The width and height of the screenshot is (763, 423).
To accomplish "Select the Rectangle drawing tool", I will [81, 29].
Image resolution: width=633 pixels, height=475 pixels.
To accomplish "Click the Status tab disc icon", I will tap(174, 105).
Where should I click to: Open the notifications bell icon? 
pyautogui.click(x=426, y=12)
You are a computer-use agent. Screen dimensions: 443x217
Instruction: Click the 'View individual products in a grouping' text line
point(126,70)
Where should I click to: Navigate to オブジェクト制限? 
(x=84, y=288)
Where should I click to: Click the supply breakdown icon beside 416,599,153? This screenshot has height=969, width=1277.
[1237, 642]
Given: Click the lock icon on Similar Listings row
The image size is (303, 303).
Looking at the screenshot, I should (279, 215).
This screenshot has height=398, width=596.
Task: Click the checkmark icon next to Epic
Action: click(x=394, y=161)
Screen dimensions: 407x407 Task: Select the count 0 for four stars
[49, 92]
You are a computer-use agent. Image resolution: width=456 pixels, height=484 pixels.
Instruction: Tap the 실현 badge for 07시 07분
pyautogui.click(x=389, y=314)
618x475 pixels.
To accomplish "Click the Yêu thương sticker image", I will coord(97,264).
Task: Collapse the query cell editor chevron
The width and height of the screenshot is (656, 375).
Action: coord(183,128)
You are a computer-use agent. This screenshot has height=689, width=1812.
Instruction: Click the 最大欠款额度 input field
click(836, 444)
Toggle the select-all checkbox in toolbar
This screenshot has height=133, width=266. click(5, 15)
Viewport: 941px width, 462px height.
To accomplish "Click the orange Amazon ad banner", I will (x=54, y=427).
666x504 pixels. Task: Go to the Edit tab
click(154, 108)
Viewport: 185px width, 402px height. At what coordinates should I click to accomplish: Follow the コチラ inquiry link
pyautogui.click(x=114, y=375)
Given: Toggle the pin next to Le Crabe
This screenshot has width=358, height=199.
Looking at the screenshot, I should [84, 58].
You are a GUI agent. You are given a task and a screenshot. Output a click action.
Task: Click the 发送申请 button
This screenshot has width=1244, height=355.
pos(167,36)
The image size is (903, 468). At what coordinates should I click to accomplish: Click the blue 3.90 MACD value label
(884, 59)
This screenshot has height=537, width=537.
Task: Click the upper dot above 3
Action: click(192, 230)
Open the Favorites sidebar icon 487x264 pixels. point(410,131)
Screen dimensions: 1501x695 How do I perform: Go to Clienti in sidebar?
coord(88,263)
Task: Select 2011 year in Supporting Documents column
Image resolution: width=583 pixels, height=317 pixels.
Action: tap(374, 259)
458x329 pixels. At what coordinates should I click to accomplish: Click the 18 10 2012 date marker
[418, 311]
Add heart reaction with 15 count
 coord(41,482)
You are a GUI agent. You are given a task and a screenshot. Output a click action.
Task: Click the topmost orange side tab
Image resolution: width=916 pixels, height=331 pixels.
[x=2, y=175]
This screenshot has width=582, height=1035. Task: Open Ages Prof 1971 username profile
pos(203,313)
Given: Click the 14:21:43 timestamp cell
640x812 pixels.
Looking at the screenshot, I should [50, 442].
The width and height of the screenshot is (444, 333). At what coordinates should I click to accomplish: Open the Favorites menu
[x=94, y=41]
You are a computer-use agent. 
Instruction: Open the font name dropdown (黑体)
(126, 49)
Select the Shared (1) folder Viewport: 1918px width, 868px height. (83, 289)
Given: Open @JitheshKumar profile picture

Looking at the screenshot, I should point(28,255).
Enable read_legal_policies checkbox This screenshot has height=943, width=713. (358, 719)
****************
[PROBLEM TO WORK ON]: Extract all of the data shown above without alteration.

[ANSWER SPACE]:
The width and height of the screenshot is (763, 423).
To accomplish "Select the Rectangle drawing tool", I will [81, 29].
Image resolution: width=633 pixels, height=475 pixels.
To accomplish "Click the Status tab disc icon", I will tap(174, 105).
Where should I click to: Open the notifications bell icon? 
pyautogui.click(x=426, y=12)
You are a computer-use agent. Screen dimensions: 443x217
Instruction: Click the 'View individual products in a grouping' text line
point(126,70)
Where should I click to: Navigate to オブジェクト制限? 
(x=84, y=288)
Where should I click to: Click the supply breakdown icon beside 416,599,153? This screenshot has height=969, width=1277.
[1237, 642]
Given: Click the lock icon on Similar Listings row
The image size is (303, 303).
Looking at the screenshot, I should (279, 215).
This screenshot has height=398, width=596.
Task: Click the checkmark icon next to Epic
Action: click(x=394, y=161)
Screen dimensions: 407x407 Task: Select the count 0 for four stars
[49, 92]
You are a computer-use agent. Image resolution: width=456 pixels, height=484 pixels.
Instruction: Tap the 실현 badge for 07시 07분
pyautogui.click(x=389, y=314)
618x475 pixels.
To accomplish "Click the Yêu thương sticker image", I will coord(97,264).
Task: Collapse the query cell editor chevron
The width and height of the screenshot is (656, 375).
Action: coord(183,128)
You are a computer-use agent. This screenshot has height=689, width=1812.
Instruction: Click the 最大欠款额度 input field
click(836, 444)
Toggle the select-all checkbox in toolbar
This screenshot has height=133, width=266. click(5, 15)
Viewport: 941px width, 462px height.
To accomplish "Click the orange Amazon ad banner", I will (x=54, y=427).
666x504 pixels. Task: Go to the Edit tab
click(154, 108)
Viewport: 185px width, 402px height. At what coordinates should I click to accomplish: Follow the コチラ inquiry link
pyautogui.click(x=114, y=375)
Given: Toggle the pin next to Le Crabe
This screenshot has width=358, height=199.
Looking at the screenshot, I should [84, 58].
You are a GUI agent. You are given a task and a screenshot. Output a click action.
Task: Click the 发送申请 button
This screenshot has width=1244, height=355.
pos(167,36)
The image size is (903, 468). At what coordinates should I click to accomplish: Click the blue 3.90 MACD value label
(884, 59)
This screenshot has height=537, width=537.
Task: Click the upper dot above 3
Action: click(192, 230)
Open the Favorites sidebar icon 487x264 pixels. point(410,131)
Screen dimensions: 1501x695 How do I perform: Go to Clienti in sidebar?
coord(88,263)
Task: Select 2011 year in Supporting Documents column
Image resolution: width=583 pixels, height=317 pixels.
Action: tap(374, 259)
458x329 pixels. At what coordinates should I click to accomplish: Click the 18 10 2012 date marker
[418, 311]
Add heart reaction with 15 count
 coord(41,482)
You are a GUI agent. You are given a task and a screenshot. Output a click action.
Task: Click the topmost orange side tab
Image resolution: width=916 pixels, height=331 pixels.
[x=2, y=175]
This screenshot has width=582, height=1035. Task: Open Ages Prof 1971 username profile
pos(203,313)
Given: Click the 14:21:43 timestamp cell
640x812 pixels.
Looking at the screenshot, I should [50, 442].
The width and height of the screenshot is (444, 333). At what coordinates should I click to accomplish: Open the Favorites menu
[x=94, y=41]
You are a computer-use agent. 
Instruction: Open the font name dropdown (黑体)
(126, 49)
Select the Shared (1) folder Viewport: 1918px width, 868px height. (83, 289)
Given: Open @JitheshKumar profile picture

Looking at the screenshot, I should point(28,255).
Enable read_legal_policies checkbox This screenshot has height=943, width=713. (358, 719)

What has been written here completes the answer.